Atiq Rahimi apresenta hoje seu primeiro romance, em que fala dos efeitos da invasão russa dos anos 80
Afegão remove pó de dor pré-Taleban
FRANCESCA ANGIOLILLO
DA REPORTAGEM LOCAL
Atiq Rahimi chega para a entrevista vestido com cores claras,
uma echarpe de tecido bege, sandálias. Aos 40 anos, depois de 18
anos exilado em Paris, o escritor e
cineasta afegão poderia passar
por um francês que cultua um interesse pelo Oriente.
A impressão se dissipa diante da
crueza de "Terra e Cinzas", seu
primeiro romance. Lançado no
começo do ano no Brasil -e
apresentado hoje, na Bienal do Livro de São Paulo-,o livro prova
o que Rahimi afirma sem hesitar:
"A terra fica na gente".
No livro, Dastaguir e seu neto,
Yassin, tentam chegar à mina onde está o pai da criança, Murad. A
missão do avô é dura, (como "enterrar um punhal no coração do
próprio filho"): contar a Murad
que a família morreu num bombardeio à sua aldeia. Que só sobraram ele, o velho e a criança
-esta, ensurdecida pelo ataque,
não entende que perdeu a audição: crê que a guerra tira a voz dos
que poupou da morte.
O foco narrativo é o do avô. Habilmente, Rahimi escapa da primeira pessoa, do subjetivismo
melodramático, e conta a história
do ponto de vista de Dastaguir,
numa espécie de diálogo do velho
consigo mesmo. O resultado é tocante, mas não sentimentalista.
Em entrevista à Folha, Rahimi
conta que, nos primeiros anos
após sua fuga -à pé, do Afeganistão para o Paquistão, onde pediu asilo político à França-, em
1984, o exílio lhe roubou a escrita.
Além da barreira da língua, havia um sentimento de distanciamento íntimo de seu país. Só com
a tomada de poder pelo Taleban,
em 1996, pôde retomar a atividade literária, iniciada quando ainda era o menino de 12 anos, filho
de uma professora e de um governador de província, estudando no
liceu francês, em Cabul.
Abismado pela "destruição de
identidade" que viu na ação da
milícia islâmica, foi numa espécie
de procedimento catártico que
deu à luz "Terra e Cinzas". Foi
também quando mesmo seus documentários, que no início tinham temas "franceses" -como
os artistas de rua em Paris-, passaram a falar para o mundo sobre
seu país. "Desde 96, quando o Taleban tomou o poder e o mundo
todo ficou mudo, foquei tudo no
Afeganistão. Eu posso dizer que,
mesmo se não fosse afegão, me
bateria pelo Afeganistão."
Em sua ficção, porém, não se vê
a militância explícita. O caminho
é o da dor interiorizada, tanto no
retrato que "Terra e Cinzas" faz
do período da invasão russa, entre
os anos 70 e 80, como, assegura,
quando enfoca a ascensão do Talebã, tema de seu segundo livro,
recém-lançado na França.
Em "Les Milles Maisons du Rêve et de la Terreur" (As Mil Casas
do Sonho e do Terror, a sair aqui
pela mesma Estação Liberdade),
Rahimi escolhe o ponto de vista
feminino, ausente do primeiro livro, para falar da destruição da intimidade pelo terror religioso.

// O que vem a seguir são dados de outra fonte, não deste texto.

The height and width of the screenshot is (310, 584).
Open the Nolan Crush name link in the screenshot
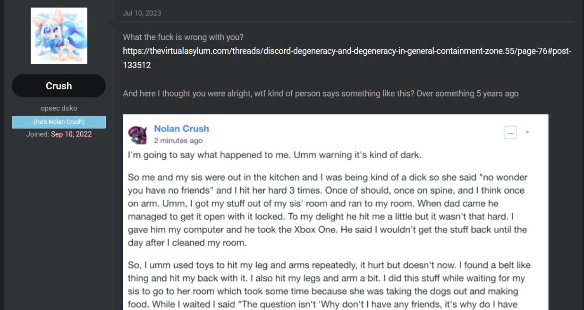[x=181, y=129]
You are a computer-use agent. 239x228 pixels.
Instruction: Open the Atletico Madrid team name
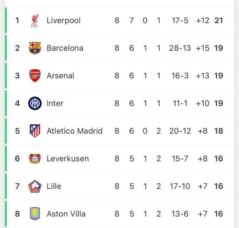[x=75, y=131]
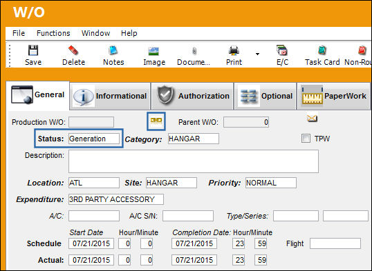
Task: Open the E/C toolbar icon
Action: [282, 50]
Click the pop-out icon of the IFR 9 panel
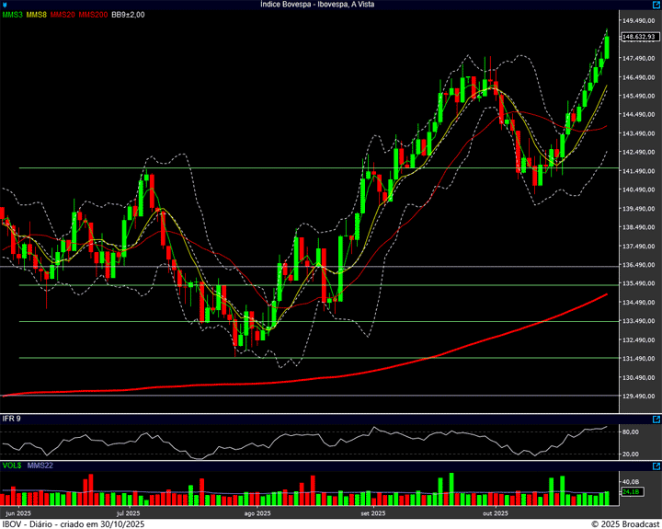The width and height of the screenshot is (662, 529). point(655,419)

Trabalhando na adaptação de
"Terra e Cinzas" para cinema -o
filme começa a ser rodado em setembro e será seu primeiro longa
de ficção-, Rahimi pôde, há
poucos meses, retornar a Cabul
pela primeira vez em 18 anos.
"Na minha opinião, os artistas
vivem sempre no exílio, mesmo
nos seus próprios países. O imaginário é outro mundo. Ser exilado
em outro país é normal. Se não
me sentisse exilado em minha
própria terra, nunca a deixaria."
Já sobre a ascensão da extrema
direita na França, Rahimi responde com mais humor: "Já refleti e,
no pior dos casos, vou pedir asilo
político ao Afeganistão!"
Folha - Ao chegar à França, o sr.
deixou de escrever. Como foi que o
sr. retomou o hábito da escrita e
publicou "Terra e Cinzas"?
Atiq Rahimi - Eu havia escrito
para mim mesmo, para me liberar
de reflexões que tinha sobre meu
país. Também por uma espécie de
luto pela guerra e de busca dos
motivos por que o Afeganistão
caíra em tal violência. Não foi escrito para ser publicado. Foi Sabrina Nouri, a tradutora francesa,
que o leu e decidiu traduzir.
Folha - Há uma história real por
trás da que conta em seu livro?
Rahimi - No começo dos anos 80,
eu estava no norte do Afeganistão, para fazer uma reportagem
sobre a vida dos mineiros. Todas
as manhãs, atravessávamos uma
ponte para chegar à mina e, um
dia, vi um velho sentado no parapeito da ponte e, a seu lado, um
menino. Eles eram como descrevo no livro: o velho tinha um
olhar um pouco perdido e o menino, um olhar interrogativo.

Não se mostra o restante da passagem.